* **Supplied records**
::::

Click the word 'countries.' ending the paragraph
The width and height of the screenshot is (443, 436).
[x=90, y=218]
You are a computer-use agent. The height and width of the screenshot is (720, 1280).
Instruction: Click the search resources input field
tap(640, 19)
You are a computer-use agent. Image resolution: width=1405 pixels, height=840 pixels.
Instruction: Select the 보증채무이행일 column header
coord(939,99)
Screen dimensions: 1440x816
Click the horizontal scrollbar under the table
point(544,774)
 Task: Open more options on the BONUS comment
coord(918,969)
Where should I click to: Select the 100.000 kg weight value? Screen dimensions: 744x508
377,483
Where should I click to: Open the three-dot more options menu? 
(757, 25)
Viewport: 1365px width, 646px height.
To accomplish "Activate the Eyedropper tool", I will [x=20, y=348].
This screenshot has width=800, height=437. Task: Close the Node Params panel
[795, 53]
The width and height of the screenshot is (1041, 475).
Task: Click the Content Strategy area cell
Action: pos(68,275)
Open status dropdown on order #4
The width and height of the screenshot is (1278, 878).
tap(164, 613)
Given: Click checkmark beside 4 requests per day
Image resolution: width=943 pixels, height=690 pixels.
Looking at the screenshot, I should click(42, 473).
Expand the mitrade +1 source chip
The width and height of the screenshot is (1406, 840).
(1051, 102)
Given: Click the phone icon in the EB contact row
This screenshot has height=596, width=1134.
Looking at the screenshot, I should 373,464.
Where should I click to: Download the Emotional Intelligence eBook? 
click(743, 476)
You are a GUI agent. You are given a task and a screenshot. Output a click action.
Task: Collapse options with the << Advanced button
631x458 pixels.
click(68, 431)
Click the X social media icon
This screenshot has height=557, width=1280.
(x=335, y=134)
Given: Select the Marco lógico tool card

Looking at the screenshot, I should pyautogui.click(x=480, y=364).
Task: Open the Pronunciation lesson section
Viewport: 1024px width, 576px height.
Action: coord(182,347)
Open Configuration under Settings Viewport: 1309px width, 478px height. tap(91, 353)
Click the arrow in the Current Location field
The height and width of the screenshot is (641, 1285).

::::

* **Task directions**
Scan the lines above for "Where should I click to: Download" and for "Click the X social media icon". Repeat exactly the line holding each of them and every line in between.

* **Response to the exercise**
Where should I click to: Download the Emotional Intelligence eBook? 
click(743, 476)
You are a GUI agent. You are given a task and a screenshot. Output a click action.
Task: Collapse options with the << Advanced button
631x458 pixels.
click(68, 431)
Click the X social media icon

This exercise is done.